■ Problem
Across the data below, count every line where the string "will" appears. Answer with the number alone.

[Records drawn from a dataset]

*-*-*

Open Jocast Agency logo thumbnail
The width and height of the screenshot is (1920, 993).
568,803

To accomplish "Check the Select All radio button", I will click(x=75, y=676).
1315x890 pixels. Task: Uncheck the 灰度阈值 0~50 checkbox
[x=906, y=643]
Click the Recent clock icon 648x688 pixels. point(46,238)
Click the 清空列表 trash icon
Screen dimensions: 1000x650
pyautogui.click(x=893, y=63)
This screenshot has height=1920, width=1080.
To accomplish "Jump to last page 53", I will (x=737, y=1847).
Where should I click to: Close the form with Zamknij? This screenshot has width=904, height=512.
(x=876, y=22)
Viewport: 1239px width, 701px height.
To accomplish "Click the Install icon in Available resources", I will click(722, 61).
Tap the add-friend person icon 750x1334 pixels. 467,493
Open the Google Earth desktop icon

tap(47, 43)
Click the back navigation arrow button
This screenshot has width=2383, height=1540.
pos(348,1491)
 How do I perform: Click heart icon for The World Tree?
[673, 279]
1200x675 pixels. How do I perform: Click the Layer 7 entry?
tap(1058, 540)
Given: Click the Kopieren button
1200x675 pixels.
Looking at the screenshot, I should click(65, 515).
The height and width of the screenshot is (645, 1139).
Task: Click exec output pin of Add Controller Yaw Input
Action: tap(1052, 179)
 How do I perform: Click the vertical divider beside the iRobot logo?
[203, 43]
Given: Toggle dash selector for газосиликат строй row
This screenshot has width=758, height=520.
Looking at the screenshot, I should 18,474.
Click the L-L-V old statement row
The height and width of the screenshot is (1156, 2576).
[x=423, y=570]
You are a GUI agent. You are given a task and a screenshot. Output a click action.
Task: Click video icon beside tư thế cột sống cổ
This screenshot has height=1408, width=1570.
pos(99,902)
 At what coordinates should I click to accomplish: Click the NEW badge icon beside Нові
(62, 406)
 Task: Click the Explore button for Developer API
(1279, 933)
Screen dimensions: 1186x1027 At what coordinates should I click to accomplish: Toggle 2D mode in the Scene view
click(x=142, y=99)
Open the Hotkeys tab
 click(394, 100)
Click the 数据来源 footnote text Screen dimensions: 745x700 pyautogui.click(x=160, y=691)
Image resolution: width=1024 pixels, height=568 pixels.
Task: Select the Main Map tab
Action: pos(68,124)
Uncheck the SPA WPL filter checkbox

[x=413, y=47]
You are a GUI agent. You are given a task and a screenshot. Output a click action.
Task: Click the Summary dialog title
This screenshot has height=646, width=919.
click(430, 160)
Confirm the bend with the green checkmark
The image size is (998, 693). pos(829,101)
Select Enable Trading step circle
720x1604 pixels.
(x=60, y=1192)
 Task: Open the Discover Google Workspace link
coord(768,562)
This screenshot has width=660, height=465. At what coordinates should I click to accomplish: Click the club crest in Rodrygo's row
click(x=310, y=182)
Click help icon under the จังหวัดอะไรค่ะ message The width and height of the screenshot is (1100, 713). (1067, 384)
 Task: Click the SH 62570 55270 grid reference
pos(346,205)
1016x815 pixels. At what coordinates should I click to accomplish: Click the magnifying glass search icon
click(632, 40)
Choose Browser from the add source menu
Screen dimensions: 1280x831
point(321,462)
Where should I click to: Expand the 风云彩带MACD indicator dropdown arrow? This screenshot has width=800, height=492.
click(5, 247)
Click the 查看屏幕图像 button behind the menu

*-*-*

■ Written solution
3